Prehistoric humans stored bone marrow like tins of soup 400,000 years ago.
Prehistoric humans living in a cave in Israel between 420,000 and 200,000 years ago were storing bone marrow so they could eat it at a later time, scientists have discovered. This shows early hominins understood that food might not be available in the future and had the foresight to do something about it.
The Qesem Cave, which is about 7.5 miles from Tel Aviv, was identified as a site of early human occupation almost 20 years when road construction cut through it. Since then, a huge amount of archaeological evidence has been unearthed, including tens of thousands of animal bones that were processed by our human ancestors.
In a study published in Science Advances, researchers led by Ruth Blasco, from Spain’s National Research Centre on Human Evolution, have now analyzed these bones and carried out experiments on them to show how these occupants had learned to effectively store the bone marrow for weeks and months after the animal had died.
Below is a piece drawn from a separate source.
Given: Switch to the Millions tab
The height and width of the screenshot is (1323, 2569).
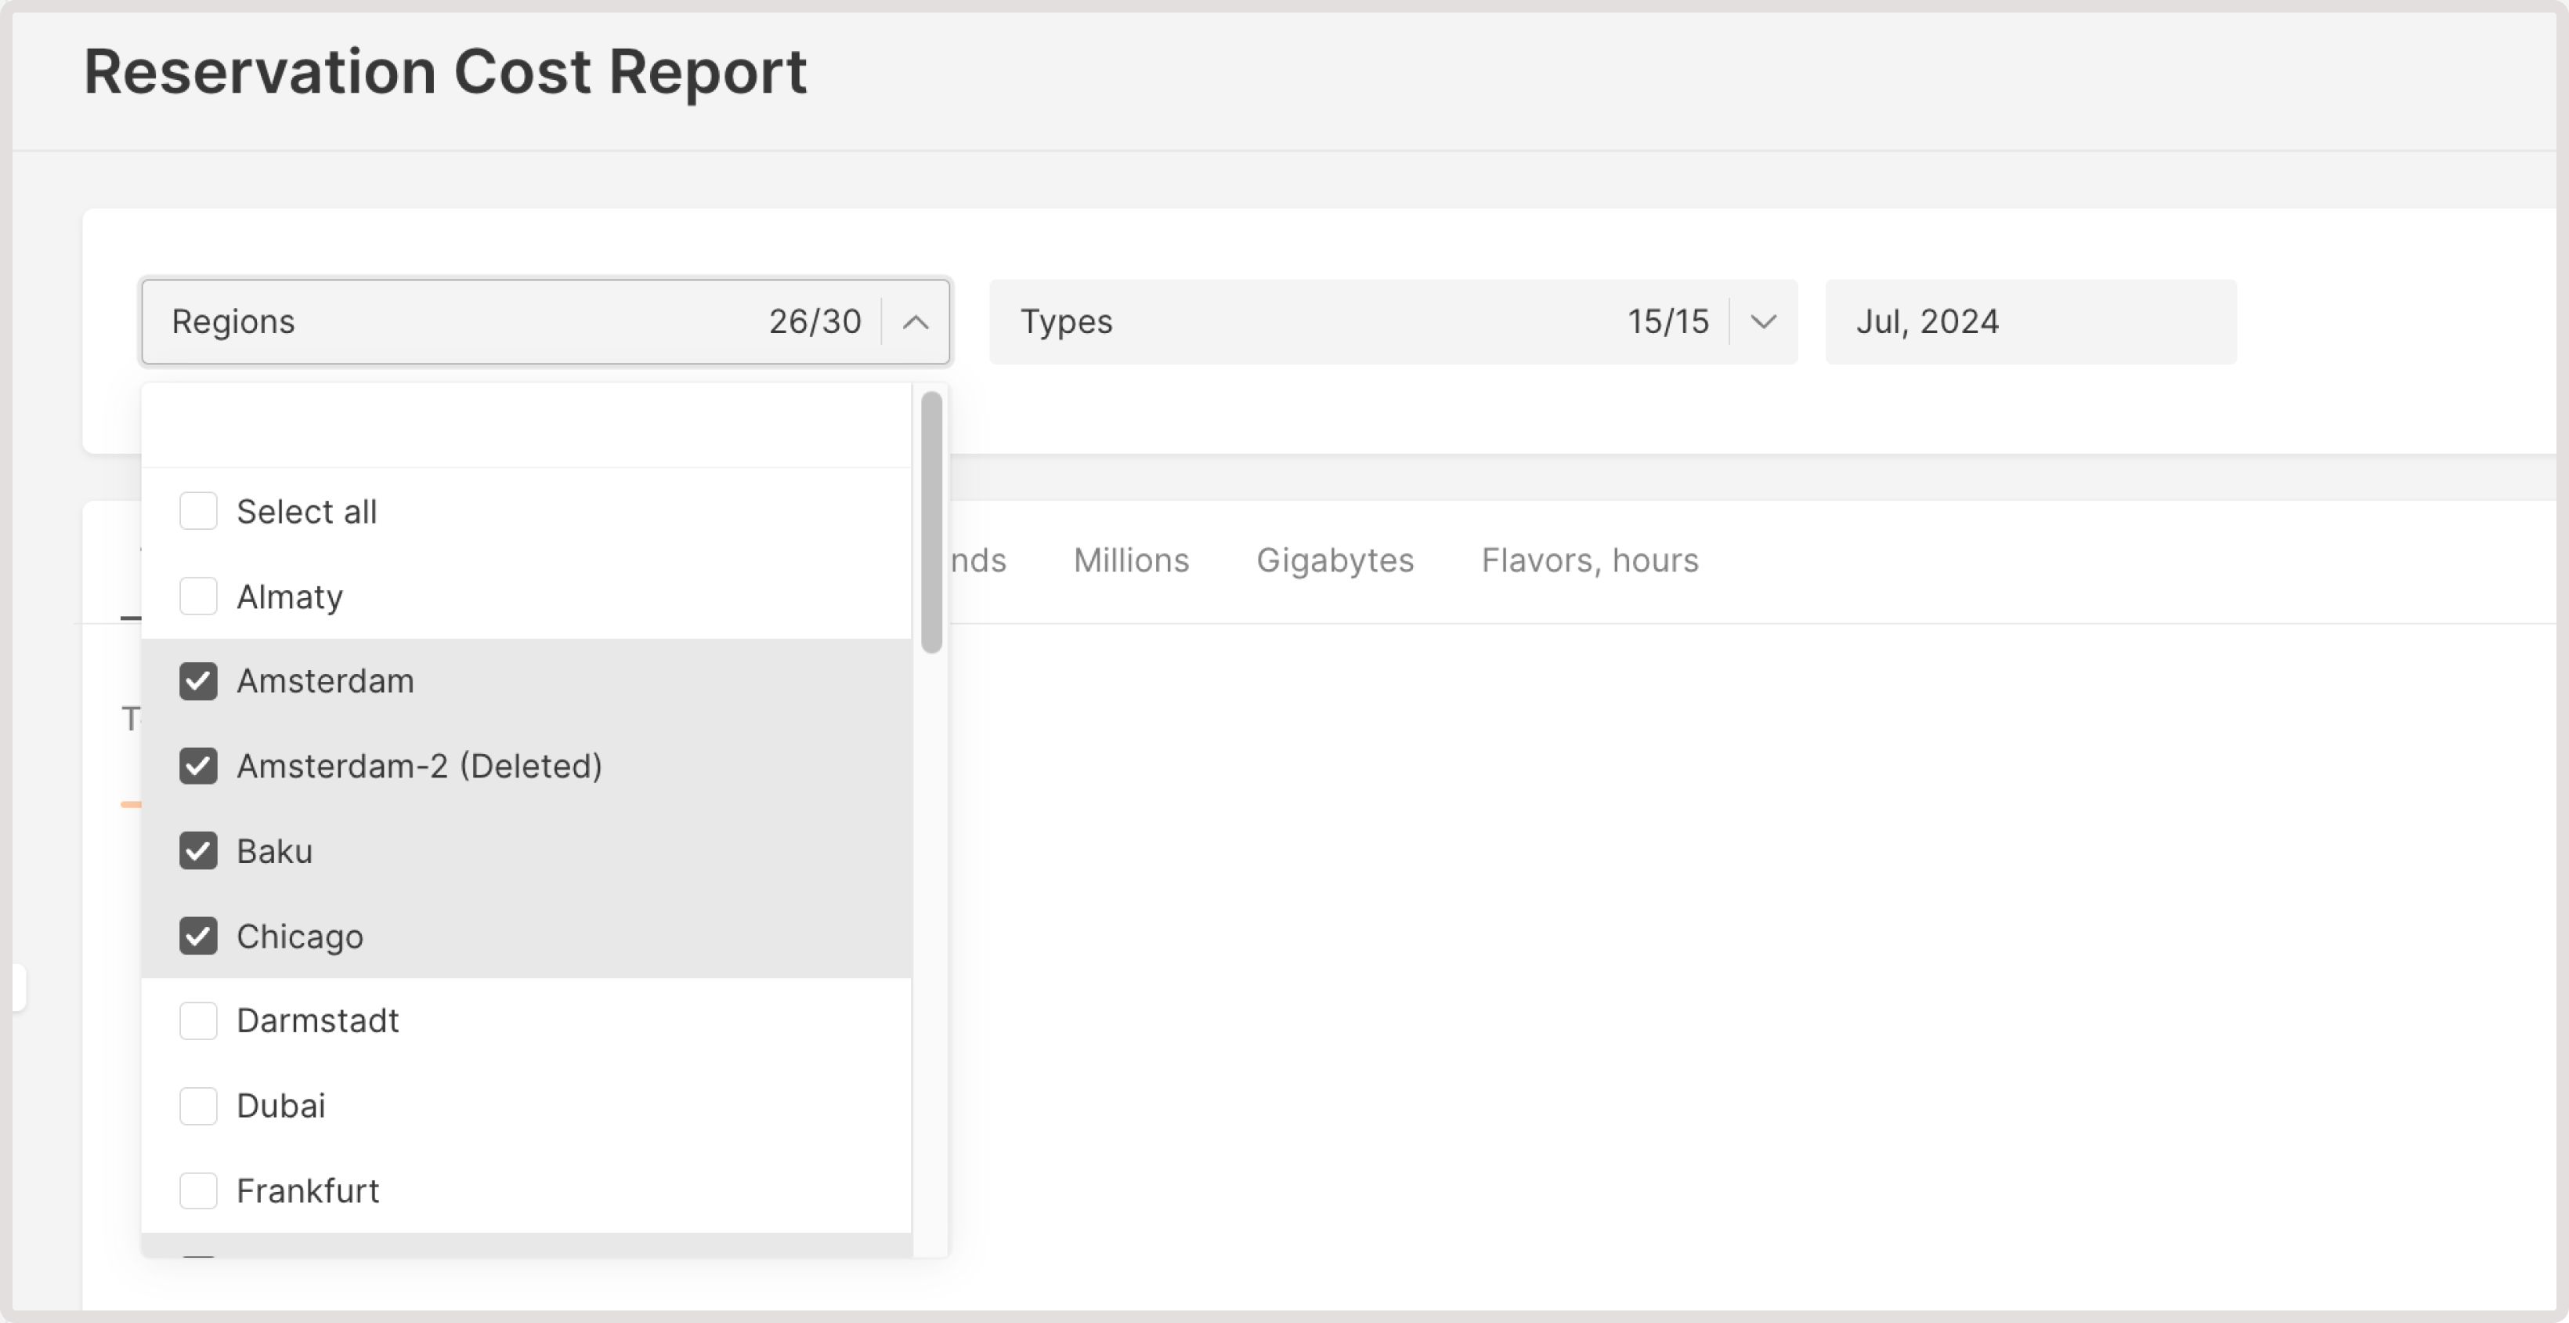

Which hominin species—the group to which modern humans belong—was processing the bones in this way is not known. But Blasco said that whoever they were, they demonstrated many modern behaviors, including regular use of fire, recycling and food roasting. The deferred consumption of bone marrow is now another task to add to that list.
Bone marrow, the tissue found inside some bones, is highly nutritious, being higher in calories than protein or carbohydrates. As a result, it would have been a valued and significant food source for early humans. Some research even suggests that the process of extracting it has shaped our own evolution.
Blasco started working at the Qesem site in 2011. While analyzing faunal materials found there, she realized there were unusual marks on the recovered deer bones. But more evidence was needed.
After analyzing the remains of almost 82,000 animal bones from the site, the team was able to show that bone marrow was being preserved for consumption at a later date. Old, dry flesh and skin is harder to remove from a bone than when it is fresh. As a result, removing it leaves behind specific sawing marks.
“These unusual marks were identified in subsequent experiments and explained by dry skin removal,” Blasco told Newsweek. “Specifically, these marks were generated by the difficulty or effort required to remove dry skin and tendons firmly attached to the bone after a prolonged subaerial exposure of the bones.”
In experiments, researchers showed that these marks could be replicated by removing skin after two or more weeks. They also found skin removal increased after four weeks. This, the team believes, is evidence of deferred consumption of the marrow. Their experiments also show that the nutritional value of bone marrow starts to deteriorate from around six weeks after the animal’s death, Blasco said.
She said the team was surprised by the findings. “The deliberate accumulation of bones for delayed consumption of marrow implies an anticipated concern for future needs. This fact marks a threshold for new modes of Paleolithic adaptation because the foresight capacity surpasses the ‘here and now’ as a means of subsistence in a chronology of more than 300,000 years,” she noted.
Blasco says she believes this is just the start of our understanding of how early prehistoric humans were storing food for later consumption. “We would like to continue exploring the preservation and storage techniques in ancient times and how to detect them in the fossil record. This includes not only the preservation of fat but other perishable products, such as meat,” she said.